China's government is in fact following its own well-trodden road. The collapse of the Soviet Union had a profound effect on China. Of all the many attempts to explain the Soviet collapse, the one most widely accepted in China is that constant US rearmament forced the Soviets to respond with a corresponding arms build-up, and that this broke the back of the Soviet economy.
Even though Chinese nationalism is surging high, and even though there is an urgent wish in China to become a great power and to do so quickly, the Soviet collapse taught Beijing's leaders to observe changes quietly while keeping their intentions to themselves and biding their time.
This is also the reason why the Chinese government in recent years has avoided playing the political card and has instead focused on economics. Chinese officialdom has all along maintained a low profile in bigger political disputes, such as the collision between a US Navy plane and a Chinese fighter in April 2001. On the economic front, China has promoted its favorable investment policies and the advantage of its huge markets to promote exchange with Southeast Asian and European nations. The effects of this policy seem to have been quite positive.
There are frequently political motives behind economic moves, and, in the eyes of some Chinese international-relations scholars, German and French disenchantment over the US-Iraq war seems to provide an opportunity. China is hoping for an international situation with a single superpower, ie, that the US will remain the one future superpower. That would leave Germany, France and China, all of which oppose the US, as the second strongest powers. Together, however, they would be able to constrain the US.
Anti-American sentiment is surging in Chinese society, but the situation among intellectuals is a bit more complicated. In the 1990s, a new left and a new liberalism emerged. The new left was concerned over the relationship between China and the domineering US and the marketization-induced rich-poor gap. The neo-liberals stressed deregulation and development and were therefore concerned about the nation's economic development and the opening up of China's markets.
The proponents of these two schools debated these issues throughout the late 1990s, and during the past two years they have been at each other again. The interesting thing is that, both times, the US has been the catalyst.
On Sept. 11, 2001, the neo-liberals organized a signature drive around an article called "Tonight, we are all Americans," and sent the article together with collected signatures to US President George W. Bush. This move was met with disdain by the new left, which felt that the US brought the attacks upon itself by playing world policeman.
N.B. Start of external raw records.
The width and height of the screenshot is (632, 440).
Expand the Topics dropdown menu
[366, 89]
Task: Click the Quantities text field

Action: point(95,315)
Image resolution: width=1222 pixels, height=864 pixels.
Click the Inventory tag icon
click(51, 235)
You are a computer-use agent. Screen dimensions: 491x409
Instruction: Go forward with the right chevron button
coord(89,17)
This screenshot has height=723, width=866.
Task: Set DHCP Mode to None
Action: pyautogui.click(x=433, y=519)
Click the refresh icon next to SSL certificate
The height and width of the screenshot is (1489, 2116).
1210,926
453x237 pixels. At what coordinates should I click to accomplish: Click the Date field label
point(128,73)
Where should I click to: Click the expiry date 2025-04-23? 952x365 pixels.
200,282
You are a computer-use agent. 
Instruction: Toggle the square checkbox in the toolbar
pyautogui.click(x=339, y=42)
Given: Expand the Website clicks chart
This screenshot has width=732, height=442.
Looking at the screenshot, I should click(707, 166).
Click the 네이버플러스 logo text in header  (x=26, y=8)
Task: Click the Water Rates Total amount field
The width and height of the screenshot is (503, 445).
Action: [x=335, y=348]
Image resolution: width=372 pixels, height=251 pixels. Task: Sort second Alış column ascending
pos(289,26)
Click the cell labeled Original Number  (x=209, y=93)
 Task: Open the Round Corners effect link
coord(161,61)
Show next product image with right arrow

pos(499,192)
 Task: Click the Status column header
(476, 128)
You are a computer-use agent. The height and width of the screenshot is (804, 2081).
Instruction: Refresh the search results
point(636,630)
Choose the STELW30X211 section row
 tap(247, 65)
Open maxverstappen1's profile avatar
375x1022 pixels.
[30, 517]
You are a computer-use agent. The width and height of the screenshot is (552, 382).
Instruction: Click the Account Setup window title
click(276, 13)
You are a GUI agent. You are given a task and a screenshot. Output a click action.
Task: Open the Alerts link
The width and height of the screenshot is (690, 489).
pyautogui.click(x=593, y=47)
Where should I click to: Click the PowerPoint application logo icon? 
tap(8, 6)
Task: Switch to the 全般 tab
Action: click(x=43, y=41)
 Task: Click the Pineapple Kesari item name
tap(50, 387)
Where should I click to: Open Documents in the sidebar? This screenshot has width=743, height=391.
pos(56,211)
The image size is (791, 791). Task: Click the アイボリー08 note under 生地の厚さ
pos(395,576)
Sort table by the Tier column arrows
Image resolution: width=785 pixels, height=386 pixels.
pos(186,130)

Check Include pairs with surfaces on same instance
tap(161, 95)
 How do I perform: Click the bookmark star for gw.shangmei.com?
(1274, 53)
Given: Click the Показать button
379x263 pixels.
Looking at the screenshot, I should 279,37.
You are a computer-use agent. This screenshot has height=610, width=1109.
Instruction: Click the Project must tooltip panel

The debate over the US-Iraq war among intellectuals allows China to add some dissenting opinion. But the social significance of demonstrations is to give proponents of a certain way of thinking the opportunity for social mobilization, allowing people with the same ideas to join in showing the government the will of the people.
China, not a participant in the wave of anti-war activities, is in fact indulging in wishful thinking about the future. What should be Taiwan's next step? To prepare.
Hsu Tung-ming is a freelance writer based in Beijing.